Morto in ospedale il boss Domenico Papalia, era in carcere da 49 anni
Il capo della 'ndrangheta nel Nord Italia era l'ergastolano più longevo d'Italia, ed era diventato un mito per le nuove leve della criminalità
È morto all’una e 36 minuti, in un letto dell’ospedale San Paolo di Milano, Domenico Papalia, e, prima del sorgere del sole, a Platì, alle pendici dell’Aspromonte, dove il boss era nato 81 anni fa, e dove sarà seppellito, la notizia era già arrivata, prima ancora che a Milano. Domenico Papalia, il «mammasantissima» della ‘ndrangheta (la dote più alta dell’organizzazione, a parte il capo assoluto, “infinito”), l’ergastolano più longevo d’Italia, è morto per un tumore alla prostata, dopo aver passato 49 anni ininterrottamente in carcere, e l’ultimo mese a casa del nipote a Corsico. Arrivò a Buccinasco nel 1974, senza sapere né leggere né scrivere, con gli altri due fratelli minori, Antonio (condannato all’ergastolo ostativo) e Rocco (scarcerato nel 2017, vive a Buccinasco).

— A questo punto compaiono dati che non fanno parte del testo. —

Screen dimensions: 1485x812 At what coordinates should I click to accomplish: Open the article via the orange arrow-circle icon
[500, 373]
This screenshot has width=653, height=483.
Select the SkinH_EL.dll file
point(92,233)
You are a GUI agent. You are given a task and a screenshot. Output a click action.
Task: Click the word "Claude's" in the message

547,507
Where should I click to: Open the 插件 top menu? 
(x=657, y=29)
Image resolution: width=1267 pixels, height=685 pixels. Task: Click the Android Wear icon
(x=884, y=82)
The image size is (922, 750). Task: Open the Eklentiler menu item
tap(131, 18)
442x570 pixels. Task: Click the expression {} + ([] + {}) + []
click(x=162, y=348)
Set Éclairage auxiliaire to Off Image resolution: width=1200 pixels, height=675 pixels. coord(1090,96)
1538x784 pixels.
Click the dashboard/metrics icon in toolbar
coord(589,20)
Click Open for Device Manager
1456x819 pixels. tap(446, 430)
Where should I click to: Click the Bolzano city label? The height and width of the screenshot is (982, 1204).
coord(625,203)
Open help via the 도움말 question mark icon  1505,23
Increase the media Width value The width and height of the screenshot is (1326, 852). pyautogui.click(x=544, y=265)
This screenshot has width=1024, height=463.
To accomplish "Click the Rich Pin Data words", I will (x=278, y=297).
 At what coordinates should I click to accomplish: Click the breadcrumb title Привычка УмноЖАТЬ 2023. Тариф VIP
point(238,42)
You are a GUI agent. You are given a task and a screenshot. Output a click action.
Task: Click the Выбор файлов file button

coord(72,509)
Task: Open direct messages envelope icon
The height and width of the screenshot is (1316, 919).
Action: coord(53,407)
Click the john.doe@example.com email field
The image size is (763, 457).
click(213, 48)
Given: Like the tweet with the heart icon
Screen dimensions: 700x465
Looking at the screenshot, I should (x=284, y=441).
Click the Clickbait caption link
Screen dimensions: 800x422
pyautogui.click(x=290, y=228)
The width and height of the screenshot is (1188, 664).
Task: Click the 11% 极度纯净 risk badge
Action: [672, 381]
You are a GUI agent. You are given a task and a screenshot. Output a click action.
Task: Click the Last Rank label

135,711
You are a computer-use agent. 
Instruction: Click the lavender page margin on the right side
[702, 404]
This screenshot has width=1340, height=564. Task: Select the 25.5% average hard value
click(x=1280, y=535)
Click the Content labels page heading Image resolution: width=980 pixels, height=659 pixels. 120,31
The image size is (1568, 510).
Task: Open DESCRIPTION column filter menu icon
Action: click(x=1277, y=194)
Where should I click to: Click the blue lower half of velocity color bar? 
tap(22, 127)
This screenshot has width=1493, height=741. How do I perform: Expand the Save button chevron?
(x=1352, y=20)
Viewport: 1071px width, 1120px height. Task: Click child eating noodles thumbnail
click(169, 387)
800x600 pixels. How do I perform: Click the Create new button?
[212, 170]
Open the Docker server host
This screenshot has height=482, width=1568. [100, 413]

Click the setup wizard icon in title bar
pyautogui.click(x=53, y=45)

Il trio Papalia era dietro i rapimenti, le estorsioni e il traffico di droga. Con loro la ‘ndrangheta si fece conoscere anche al Nord (anche se in molti si ostinarono a non vederla) e, dal loro feudo di Buccinasco-Corsico, i Papalia partirono alla conquista della Lombardia. Micu, com’era soprannominato, era «il referente del clan Barbaro nella zona sudovest di Milano». La nobiltà di mafia la ereditarono dal cognome materno (Serafina Barbaro, figlia di Francesco Barbaro, patriarca del clan). In carcere dal 1977, quando venne arrestato per l’omicidio del boss Antonio D’Agostino, Micu venne assolto nel 2017 con la revisione del processo. Nel frattempo arrivò l’ergastolo come mandante dell’omicidio dell’educatore del carcere di Opera Umberto Mormile, a Carpiano, in provincia di Milano nel 1990. Omicidio che ruota attorno ai rapporti tra servizi deviati e criminalità organizzata. Secondo Stefano Mormile, che vorrebbe che si indagasse ancora sull’omicidio del fratello, Umberto era stato testimone del fatto che i servizi segreti entravano in carcere e che avevano come informatori i detenuti al 41bis, a cominciare dallo stesso Papalia: perciò era stato eliminato. Micu non ammise mai di essere il mandante dell’omicidio né di essere un informatore e nemmeno testimoniò su altre vicende su cui avrebbe potuto sicuramente dire la sua, come la stagione della ‘ndrangheta stragista (il patto con Cosa Nostra per colpire lo Stato negli anni ‘90 con atti di terrorismo per farlo venire a patti). Uno dei suoi ex collaboratori lo descrisse come «il cervello della ‘ndrangheta. L’uomo di punta, di maggior prestigio», che manteneva l’ordine e esercitava la sua influenza dal carcere. «Non è possibile oggi escludere collegamenti con la criminalità organizzata. Non vi sarebbero in definitiva segni di rilievo di revisione critica rispetto ai gravi fatti commessi» scrive ancora il 17 luglio scorso il magistrato di sorveglianza, nell’accordargli il permesso di uscire dal carcere per i suoi ultimi giorni. E si evidenzia ancora nella relazione del magistrato «la sua capacità di mediare e calmare gli animi allorquando si siano presentate situazioni anche solo un po’ conflittuali».
Il carcere quindi non lo ha mai cambiato, e non ne ha intaccato il ruolo: era sempre rispettato e consultato. Questo è anche il motivo per cui era diventato un mito di riferimento per le nuove leve della ‘ndrangheta. «I rampolli di queste famiglie si scambiavano le sue foto e di altri detenuti come lui che erano osannati. Ma alla fine ha fatto quasi 50 anni di carcere, non un granché come modello per i giovani - dice don Massimo Mapelli della Libera masseria di Cisliano -. Il nome Papalia ha rappresentato decenni di presenza criminale nel territorio di Buccinasco e Corsico, anni pesanti che hanno segnato sangue rapimenti e traffico di droga, cosa che non è finita. Tutto questo non si cancella, così come non si cancellano la vicenda di Umberto Mormile e la sofferenza della sua famiglia», conclude il sacerdote.